Cheers for Kaci Hickox
November 3, 2014 | Revolution Newspaper | revcom.us
Kaci Hickox is one of the courageous health care professionals who left a relatively comfortable life in her home in Maine to work with Doctors Without Borders to treat Ebola victims in Sierra Leone—one of three African countries stricken by the epidemic. When she returned to the U.S. on Friday, October 24, she became the first person forced into New Jersey's mandatory quarantine for people arriving at the Newark airport from three West African countries. This went against all medical science and scientific understanding of how Ebola spreads. Kaci had no symptoms of Ebola which means that there was no danger of her spreading the disease.
After New Jersey Governor Chris Christie backed down and allowed her to leave New Jersey, Kaci Hickox announced she would defy moves to confine her to her home in Maine and on Thursday, October 30, went on a bike ride. She told reporters, "I'm not willing to stand here and let my civil rights be violated when it's not science-based." By the end of the week, a court order had voided the quarantine orders for Kaci Hickox.
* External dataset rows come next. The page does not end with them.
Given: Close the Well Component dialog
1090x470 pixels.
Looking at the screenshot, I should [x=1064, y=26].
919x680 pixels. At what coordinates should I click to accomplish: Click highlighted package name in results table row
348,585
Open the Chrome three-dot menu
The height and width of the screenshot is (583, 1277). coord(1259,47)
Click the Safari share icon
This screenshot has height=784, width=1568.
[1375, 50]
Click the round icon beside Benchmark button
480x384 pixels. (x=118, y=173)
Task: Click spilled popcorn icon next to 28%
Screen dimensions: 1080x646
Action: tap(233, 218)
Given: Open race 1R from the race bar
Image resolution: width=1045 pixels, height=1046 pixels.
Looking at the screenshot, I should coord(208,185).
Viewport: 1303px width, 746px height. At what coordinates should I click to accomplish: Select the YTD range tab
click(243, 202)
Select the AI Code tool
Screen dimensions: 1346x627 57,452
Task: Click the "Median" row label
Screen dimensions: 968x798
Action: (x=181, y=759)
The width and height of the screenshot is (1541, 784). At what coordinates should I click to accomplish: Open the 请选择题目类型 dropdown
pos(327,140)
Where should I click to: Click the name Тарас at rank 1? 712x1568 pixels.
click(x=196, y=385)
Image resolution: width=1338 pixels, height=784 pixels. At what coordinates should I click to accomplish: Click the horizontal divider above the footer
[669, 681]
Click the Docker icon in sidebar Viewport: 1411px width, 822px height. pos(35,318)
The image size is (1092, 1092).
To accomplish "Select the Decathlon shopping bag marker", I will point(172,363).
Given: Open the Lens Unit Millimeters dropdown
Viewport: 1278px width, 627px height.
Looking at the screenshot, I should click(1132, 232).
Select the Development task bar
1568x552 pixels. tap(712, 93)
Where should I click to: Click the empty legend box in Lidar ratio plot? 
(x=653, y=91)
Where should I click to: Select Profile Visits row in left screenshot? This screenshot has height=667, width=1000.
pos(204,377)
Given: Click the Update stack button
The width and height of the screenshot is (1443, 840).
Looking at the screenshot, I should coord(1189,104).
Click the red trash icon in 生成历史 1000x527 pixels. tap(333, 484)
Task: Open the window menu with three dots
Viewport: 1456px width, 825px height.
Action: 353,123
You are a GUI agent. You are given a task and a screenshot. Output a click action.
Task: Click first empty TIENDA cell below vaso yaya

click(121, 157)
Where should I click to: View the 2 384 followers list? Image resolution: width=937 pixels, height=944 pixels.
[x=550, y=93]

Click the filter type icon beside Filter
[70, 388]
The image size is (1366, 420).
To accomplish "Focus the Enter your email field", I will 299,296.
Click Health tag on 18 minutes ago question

Speaking of being confined in an "isolation tent" in New Jersey without any medical basis, Kaci Hickox wrote, "I had spent a month watching children die, alone. I had witnessed human tragedy unfold before my eyes. I had tried to help when much of the world has looked on and done nothing.
"I sat alone in the isolation tent and thought of many colleagues who will return home to America and face the same ordeal. Will they be made to feel like criminals and prisoners?"
And she insisted, "The epidemic continues to ravage West Africa. Recently, the World Health Organization announced that as many as 15,000 people have died from Ebola. We need more health care workers to help fight the epidemic in West Africa. The U.S. must treat returning health care workers with dignity and humanity."
Kaci Hickox is a hero for her service in Sierra Leone, and a hero for standing up to not just her own outrageous treatment, but for providing an inspiring counter to the wave of xenophobia (ignorant hatred and fear of people from other countries), prejudice, and persecution being whipped up by the powers-that-be in the United States.